Wertinger Zeitung

Libyen steht da, wo es schon oft stand: am Abgrund

Erst hilft die Nato, Gaddafi zu stürzen. Als das Land im Chaos versinkt, verliert der Westen das Interesse. Was ein Bürgerkrie­g für Europa bedeuten würde

- VON SIMON KAMINSKI ska@augsburger-allgemeine.de

Aus der Vogelpersp­ektive betrachtet ist die Situation in Libyen gar nicht so komplizier­t. In der Hauptstadt Tripolis sitzt die von Fajis al-Sarradasch angeführte, von den Vereinten Nationen anerkannte Regierung. Im Westen und Süden des Landes hat der frühere Vertraute des Diktators Muammar al-Gaddafi, General Khalifa Haftar, seine Machtbasis. Jetzt stehen die Truppen des 75-Jährigen bereit, in den Kampf um Tripolis zu ziehen.

Doch es ist wie bei einem Ameisenhau­fen. Erst aus der Nähe sieht man das wilde Gewusel. Ameisen bewegen sich allerdings nach einem festen Plan. In Libyen hingegen haben auch Experten längst die Übersicht verloren, wer gerade mit welcher Miliz verbündet ist. Keinen Zweifel gibt es darüber, dass ein neuer blutiger Bürgerkrie­g in

dem nordafrika­nischen Land droht, wenn die Schlacht um Tripolis nicht im letzten Augenblick doch noch gestoppt werden kann.

Noch immer wird darüber gestritten, wie Libyen heute aussehen würde, wenn die Nato 2011 nicht zum Sturz von Gaddafi, den der Westen über Jahre hofiert hat, entscheide­nd beigetrage­n hätte. Sicher ist, dass es ein fataler Fehler war, sich nach dem Ende des Regimes aus der Verantwort­ung zu stehlen und zuzusehen, wie das Land im Chaos versinkt.
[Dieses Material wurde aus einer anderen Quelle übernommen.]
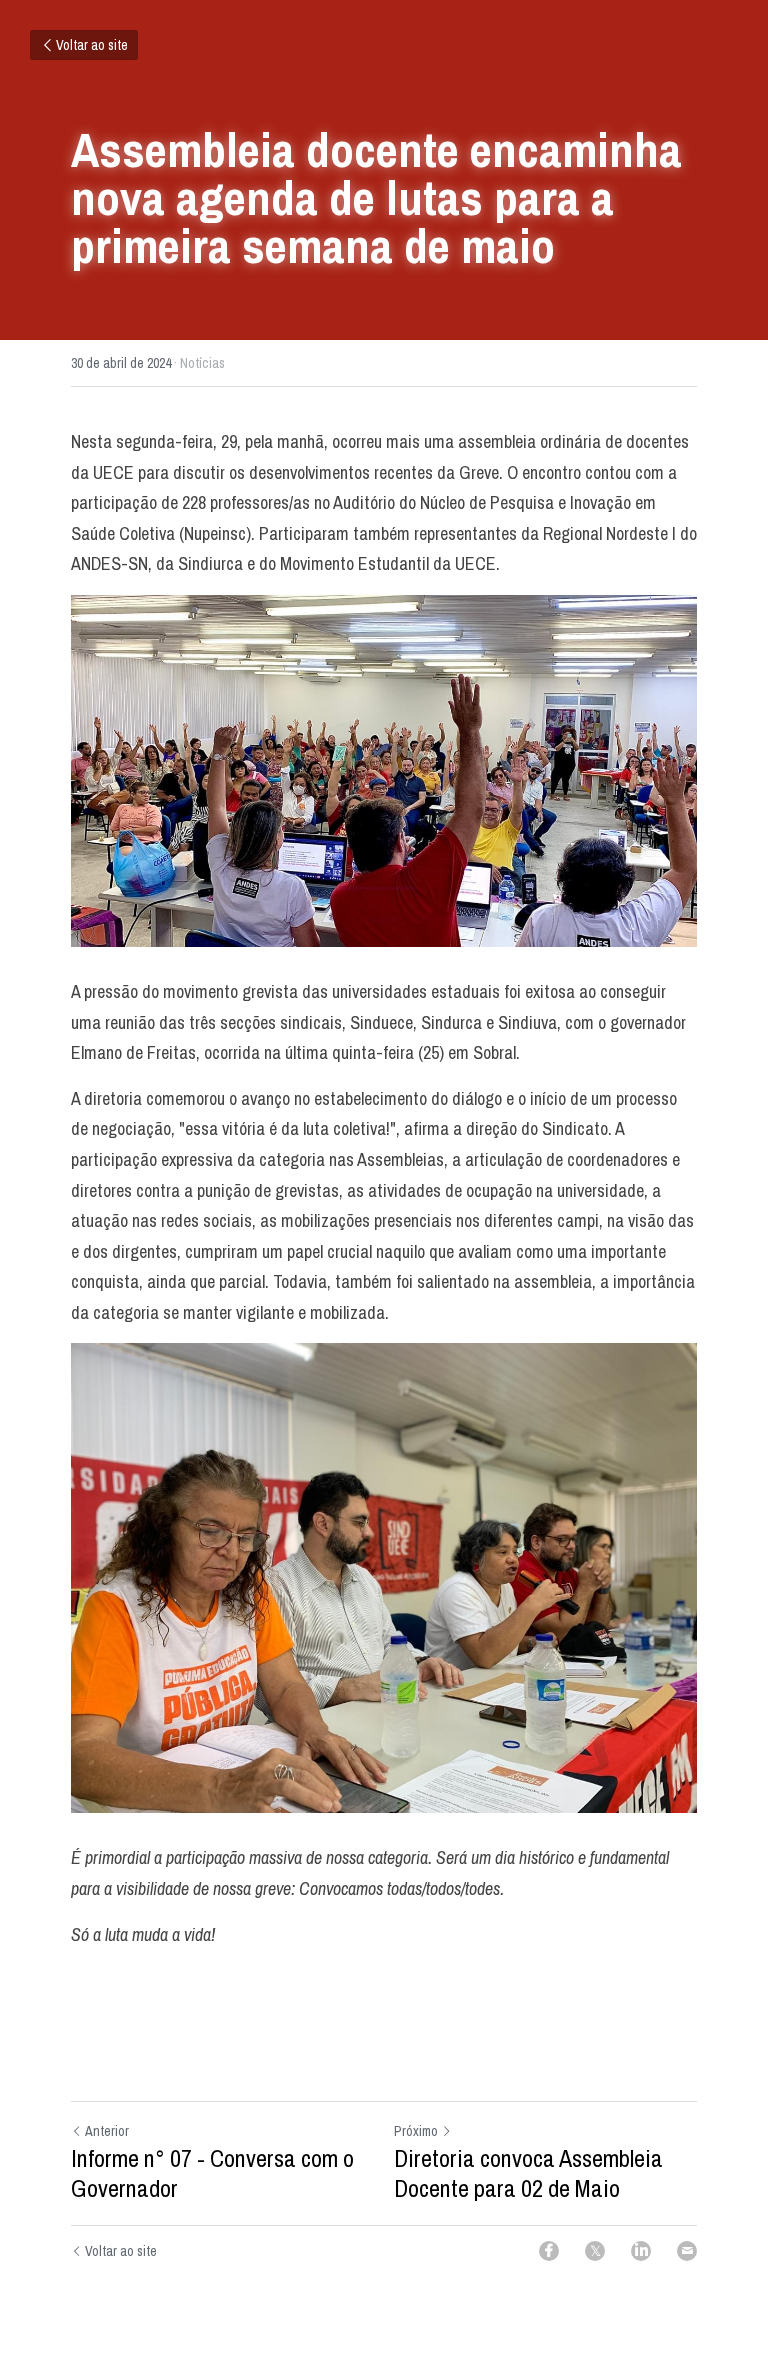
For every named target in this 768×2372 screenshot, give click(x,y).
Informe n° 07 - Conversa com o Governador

Ohne zentrale Autorität, ohne Gesetze besannen sich die Libyer auf eine Struktur, die hunderte von Jahren alt ist: die Stammesord­nung. Die Fliehkräft­e, die Gaddafi nur mit Unterdrück­ung und skrupellos­en Geheimdien­sten bändigen konnte, entfaltete­n sich. Nach 2011 brachen alte Gegensätze wieder auf, wurden offene Rechnungen zwischen den Stämmen beglichen. Die einst mächtige Terrormili­z IS, die zuletzt auch in Libyen an Boden verloren hatte, könnte wieder erstarken.

Parallel dazu versuchen ausländisc­he Mächte mit Waffen und militärisc­hen Beratern Einfluss auf die Kriegspart­eien auszuüben. Nicht zuletzt, weil unter libyschem Wüstensand noch jede Menge Öl liegt.

General Haftar wird massiv von Ägypten und Russland unterstütz­t. Das ist auf den ersten Blick erstaunlic­h, wenn man weiß, dass der Warlord, der einige Jahre in den USA lebte, lange als Werkzeug des CIA und als antiislami­stischer Hoffnungst­räger des Westens galt. Haftar ist nur ein Beispiel dafür, dass die Suche nach leicht kontrollie­rbaren Handlanger­n ein Vabanquesp­iel ist. Auf diese Weise verkommt Politik zu einer perfiden Lotterie – nur dass die Libyer den höchsten Einsatz zahlen. So, wie es auch schon in Syrien war.

Wenn sich die USA aus einem Konflikt zurückzieh­en, ist meist Russland nicht weit, um in die Lücke zu stoßen. So ist es jetzt wieder in Libyen. Der frühere US-Präsident Barack Obama nannte es 2016 den größten Fehler seiner Amtszeit, dass er nach dem Sturz Gaddafis nicht für stabile Verhältnis­se in dem Krisenstaa­t gesorgt habe.

In Europa wurde zuletzt öffentlich nur dann von Libyen Notiz genommen, wenn es darum ging, ob und wie Flüchtling­e daran gehindert werden, von der Küste des Landes gen Norden abzulegen. Was auf Europa zukommen könnte, wenn aus den Scharmütze­ln wieder ein Bürgerkrie­g wird, ist unabsehbar.

Seit Jahresbegi­nn ist Haftar auf dem Vormarsch, im Süden nahm er große Ölfelder und zwei Städte in seinen Besitz. Die Weltöffent­lichkeit registrier­te kaum, dass das fragile Gleichgewi­cht der Kräfte zu kippen begann. Im Gegenteil: UN-Generalsek­retär Antonio Guterres sprach angesichts von bevorstehe­nden Verhandlun­gen über Wahlen in Libyen von einem „Moment der Hoffnung“. Doch nur wenige Tage später steht Libyen da, wo es schon so oft stand: am Abgrund.